*** Opening of RECORDS ***
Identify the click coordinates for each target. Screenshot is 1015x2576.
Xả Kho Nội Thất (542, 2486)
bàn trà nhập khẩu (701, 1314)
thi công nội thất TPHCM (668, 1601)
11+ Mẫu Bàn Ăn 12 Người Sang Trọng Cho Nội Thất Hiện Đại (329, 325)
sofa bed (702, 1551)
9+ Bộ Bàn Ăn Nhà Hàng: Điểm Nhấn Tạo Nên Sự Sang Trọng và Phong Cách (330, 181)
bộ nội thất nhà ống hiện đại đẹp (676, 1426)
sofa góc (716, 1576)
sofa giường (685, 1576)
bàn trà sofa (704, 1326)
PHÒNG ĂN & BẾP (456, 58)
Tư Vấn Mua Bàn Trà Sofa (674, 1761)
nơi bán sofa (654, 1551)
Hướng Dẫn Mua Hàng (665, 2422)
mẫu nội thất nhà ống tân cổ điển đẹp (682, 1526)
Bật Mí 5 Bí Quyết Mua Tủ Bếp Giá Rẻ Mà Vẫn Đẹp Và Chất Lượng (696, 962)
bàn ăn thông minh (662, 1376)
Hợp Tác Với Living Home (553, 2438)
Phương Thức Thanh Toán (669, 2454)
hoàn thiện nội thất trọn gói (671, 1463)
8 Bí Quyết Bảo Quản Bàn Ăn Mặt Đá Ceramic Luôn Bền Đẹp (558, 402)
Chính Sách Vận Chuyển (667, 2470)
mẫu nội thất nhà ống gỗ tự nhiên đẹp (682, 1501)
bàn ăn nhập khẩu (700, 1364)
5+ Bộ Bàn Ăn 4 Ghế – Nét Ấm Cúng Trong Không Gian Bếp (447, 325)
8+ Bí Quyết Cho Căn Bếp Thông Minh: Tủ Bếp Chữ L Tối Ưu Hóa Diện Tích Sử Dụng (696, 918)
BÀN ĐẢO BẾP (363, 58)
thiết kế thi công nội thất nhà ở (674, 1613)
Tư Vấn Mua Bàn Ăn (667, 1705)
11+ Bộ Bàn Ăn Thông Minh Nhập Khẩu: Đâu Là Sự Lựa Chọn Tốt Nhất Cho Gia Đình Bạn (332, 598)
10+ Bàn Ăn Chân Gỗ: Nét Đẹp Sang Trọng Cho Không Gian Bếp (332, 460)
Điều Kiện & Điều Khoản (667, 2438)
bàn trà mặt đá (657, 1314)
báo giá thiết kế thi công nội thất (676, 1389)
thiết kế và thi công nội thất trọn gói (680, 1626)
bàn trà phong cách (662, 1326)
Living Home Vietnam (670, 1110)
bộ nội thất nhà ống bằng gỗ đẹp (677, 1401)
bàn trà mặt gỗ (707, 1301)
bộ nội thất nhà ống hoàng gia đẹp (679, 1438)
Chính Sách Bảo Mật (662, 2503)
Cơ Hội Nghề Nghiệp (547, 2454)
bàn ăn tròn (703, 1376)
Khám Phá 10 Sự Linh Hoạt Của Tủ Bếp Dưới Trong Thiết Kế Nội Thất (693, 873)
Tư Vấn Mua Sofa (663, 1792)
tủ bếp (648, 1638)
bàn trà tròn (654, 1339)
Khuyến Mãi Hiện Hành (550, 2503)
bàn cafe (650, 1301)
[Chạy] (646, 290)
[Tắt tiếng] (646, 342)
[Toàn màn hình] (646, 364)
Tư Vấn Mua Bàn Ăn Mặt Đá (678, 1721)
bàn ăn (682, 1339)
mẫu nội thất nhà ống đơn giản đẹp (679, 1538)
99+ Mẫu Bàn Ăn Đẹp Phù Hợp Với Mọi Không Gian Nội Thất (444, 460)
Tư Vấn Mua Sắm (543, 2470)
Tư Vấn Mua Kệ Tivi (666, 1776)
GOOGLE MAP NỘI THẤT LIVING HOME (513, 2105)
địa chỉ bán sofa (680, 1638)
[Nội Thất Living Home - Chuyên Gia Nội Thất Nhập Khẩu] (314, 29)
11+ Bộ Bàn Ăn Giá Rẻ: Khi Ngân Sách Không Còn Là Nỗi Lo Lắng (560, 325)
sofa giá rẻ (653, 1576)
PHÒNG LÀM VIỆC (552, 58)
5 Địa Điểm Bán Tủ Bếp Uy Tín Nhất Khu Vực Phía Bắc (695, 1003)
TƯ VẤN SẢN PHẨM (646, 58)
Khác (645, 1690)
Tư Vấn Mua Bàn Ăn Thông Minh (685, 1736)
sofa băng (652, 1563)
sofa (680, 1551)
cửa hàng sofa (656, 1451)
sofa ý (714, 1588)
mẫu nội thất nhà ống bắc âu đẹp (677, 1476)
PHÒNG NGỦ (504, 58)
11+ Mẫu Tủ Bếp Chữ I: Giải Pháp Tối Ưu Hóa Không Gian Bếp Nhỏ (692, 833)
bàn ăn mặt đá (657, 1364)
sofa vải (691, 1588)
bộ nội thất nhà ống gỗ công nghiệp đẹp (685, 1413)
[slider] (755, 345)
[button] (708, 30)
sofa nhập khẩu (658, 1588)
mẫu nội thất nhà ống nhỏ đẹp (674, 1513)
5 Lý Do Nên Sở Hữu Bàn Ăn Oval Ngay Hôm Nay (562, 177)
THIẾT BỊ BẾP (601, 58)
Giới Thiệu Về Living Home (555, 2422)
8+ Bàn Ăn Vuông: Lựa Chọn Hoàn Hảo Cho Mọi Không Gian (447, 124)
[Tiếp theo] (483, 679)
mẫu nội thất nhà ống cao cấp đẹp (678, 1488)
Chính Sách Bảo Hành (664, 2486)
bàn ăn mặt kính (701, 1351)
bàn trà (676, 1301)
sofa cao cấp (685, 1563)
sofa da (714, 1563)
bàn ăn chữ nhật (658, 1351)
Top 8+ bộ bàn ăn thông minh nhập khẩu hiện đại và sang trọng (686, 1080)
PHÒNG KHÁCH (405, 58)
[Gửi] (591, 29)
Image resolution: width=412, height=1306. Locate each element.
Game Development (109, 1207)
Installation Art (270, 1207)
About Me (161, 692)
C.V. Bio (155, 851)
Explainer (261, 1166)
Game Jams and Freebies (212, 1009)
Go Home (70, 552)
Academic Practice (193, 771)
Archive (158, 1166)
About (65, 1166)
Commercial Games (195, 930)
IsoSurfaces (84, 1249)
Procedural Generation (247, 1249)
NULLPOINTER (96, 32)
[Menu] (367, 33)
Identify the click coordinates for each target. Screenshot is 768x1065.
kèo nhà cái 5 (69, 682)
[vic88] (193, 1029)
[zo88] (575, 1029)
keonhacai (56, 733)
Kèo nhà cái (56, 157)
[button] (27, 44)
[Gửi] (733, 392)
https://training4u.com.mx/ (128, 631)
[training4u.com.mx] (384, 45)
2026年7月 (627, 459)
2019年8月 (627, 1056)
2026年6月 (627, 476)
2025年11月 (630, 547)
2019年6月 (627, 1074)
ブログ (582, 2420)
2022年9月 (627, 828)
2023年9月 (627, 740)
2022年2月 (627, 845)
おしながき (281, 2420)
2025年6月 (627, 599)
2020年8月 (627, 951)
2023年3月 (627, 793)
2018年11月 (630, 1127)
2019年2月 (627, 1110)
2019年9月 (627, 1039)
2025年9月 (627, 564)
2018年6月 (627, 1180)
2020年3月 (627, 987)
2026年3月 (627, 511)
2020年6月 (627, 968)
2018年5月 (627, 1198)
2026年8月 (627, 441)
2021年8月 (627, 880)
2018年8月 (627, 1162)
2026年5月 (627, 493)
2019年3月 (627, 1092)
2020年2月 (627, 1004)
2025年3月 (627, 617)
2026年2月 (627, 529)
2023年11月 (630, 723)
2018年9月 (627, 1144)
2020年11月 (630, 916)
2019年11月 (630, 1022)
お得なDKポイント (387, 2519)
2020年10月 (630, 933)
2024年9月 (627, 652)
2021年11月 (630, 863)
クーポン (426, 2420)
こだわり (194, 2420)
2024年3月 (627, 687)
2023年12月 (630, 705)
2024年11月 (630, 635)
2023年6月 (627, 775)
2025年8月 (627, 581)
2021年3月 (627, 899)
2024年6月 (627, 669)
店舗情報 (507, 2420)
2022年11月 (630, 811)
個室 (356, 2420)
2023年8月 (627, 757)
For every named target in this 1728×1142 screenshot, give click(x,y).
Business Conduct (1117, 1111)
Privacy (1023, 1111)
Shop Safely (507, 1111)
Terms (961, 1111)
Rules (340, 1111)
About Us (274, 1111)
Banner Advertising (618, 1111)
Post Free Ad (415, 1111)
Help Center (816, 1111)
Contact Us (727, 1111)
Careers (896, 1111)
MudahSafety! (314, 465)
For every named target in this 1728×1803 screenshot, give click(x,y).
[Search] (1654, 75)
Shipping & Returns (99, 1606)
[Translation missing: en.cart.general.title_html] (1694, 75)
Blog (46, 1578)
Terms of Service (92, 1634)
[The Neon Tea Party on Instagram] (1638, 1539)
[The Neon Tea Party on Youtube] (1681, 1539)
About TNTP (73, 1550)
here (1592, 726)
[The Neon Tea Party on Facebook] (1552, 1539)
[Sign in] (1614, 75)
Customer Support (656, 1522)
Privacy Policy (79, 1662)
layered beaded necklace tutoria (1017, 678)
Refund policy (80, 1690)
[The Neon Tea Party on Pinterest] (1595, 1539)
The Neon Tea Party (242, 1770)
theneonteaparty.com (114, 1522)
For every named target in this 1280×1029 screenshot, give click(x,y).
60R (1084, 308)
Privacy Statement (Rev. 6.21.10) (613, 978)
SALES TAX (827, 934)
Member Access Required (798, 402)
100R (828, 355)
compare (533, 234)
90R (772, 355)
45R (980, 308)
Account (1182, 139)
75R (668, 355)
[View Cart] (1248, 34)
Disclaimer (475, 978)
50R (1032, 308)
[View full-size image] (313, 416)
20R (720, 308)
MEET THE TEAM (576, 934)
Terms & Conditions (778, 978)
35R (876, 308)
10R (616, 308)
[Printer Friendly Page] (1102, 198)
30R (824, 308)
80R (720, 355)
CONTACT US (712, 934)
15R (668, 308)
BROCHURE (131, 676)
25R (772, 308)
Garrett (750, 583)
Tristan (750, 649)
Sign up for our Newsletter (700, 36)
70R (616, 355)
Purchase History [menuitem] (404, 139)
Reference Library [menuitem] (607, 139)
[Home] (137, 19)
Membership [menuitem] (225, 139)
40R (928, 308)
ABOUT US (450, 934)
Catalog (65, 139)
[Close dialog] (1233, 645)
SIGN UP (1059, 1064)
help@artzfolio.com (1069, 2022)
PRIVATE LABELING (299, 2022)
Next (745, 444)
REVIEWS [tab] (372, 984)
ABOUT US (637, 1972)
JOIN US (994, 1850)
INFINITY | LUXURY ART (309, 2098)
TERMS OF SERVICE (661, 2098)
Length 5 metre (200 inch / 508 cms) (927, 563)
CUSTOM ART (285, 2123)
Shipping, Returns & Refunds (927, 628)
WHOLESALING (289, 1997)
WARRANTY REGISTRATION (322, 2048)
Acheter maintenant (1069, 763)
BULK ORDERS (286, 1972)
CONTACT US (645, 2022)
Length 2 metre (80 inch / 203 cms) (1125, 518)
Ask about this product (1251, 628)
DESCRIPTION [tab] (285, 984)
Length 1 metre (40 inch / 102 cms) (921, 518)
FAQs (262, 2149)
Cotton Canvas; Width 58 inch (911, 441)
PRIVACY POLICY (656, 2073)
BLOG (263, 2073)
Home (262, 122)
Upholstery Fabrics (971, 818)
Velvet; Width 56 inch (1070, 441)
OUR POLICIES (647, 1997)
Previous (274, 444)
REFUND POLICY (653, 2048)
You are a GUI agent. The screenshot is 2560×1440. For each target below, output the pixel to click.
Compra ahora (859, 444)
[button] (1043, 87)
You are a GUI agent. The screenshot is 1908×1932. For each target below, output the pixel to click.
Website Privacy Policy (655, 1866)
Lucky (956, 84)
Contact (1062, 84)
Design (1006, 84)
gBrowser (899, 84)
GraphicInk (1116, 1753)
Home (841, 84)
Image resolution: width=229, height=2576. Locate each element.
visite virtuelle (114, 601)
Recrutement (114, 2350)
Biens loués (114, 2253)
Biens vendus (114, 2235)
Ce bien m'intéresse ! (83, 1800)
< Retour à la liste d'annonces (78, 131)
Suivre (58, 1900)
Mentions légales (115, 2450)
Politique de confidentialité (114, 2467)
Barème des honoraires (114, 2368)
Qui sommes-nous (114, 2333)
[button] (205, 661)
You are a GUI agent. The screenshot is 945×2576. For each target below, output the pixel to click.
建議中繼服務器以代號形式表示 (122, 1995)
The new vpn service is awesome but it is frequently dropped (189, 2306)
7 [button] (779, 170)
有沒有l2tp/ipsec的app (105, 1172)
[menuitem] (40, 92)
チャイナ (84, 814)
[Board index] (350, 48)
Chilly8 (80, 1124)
*** Close of RECORDS ***
▶ **WHAT YOU HAVE TO DO**: Among the lines above, show every one that contains the string "Nhất".

▶ **TASK OUTPUT**:
11+ Bộ Bàn Ăn Thông Minh Nhập Khẩu: Đâu Là Sự Lựa Chọn Tốt Nhất Cho Gia Đình Bạn (332, 598)
5 Địa Điểm Bán Tủ Bếp Uy Tín Nhất Khu Vực Phía Bắc (695, 1003)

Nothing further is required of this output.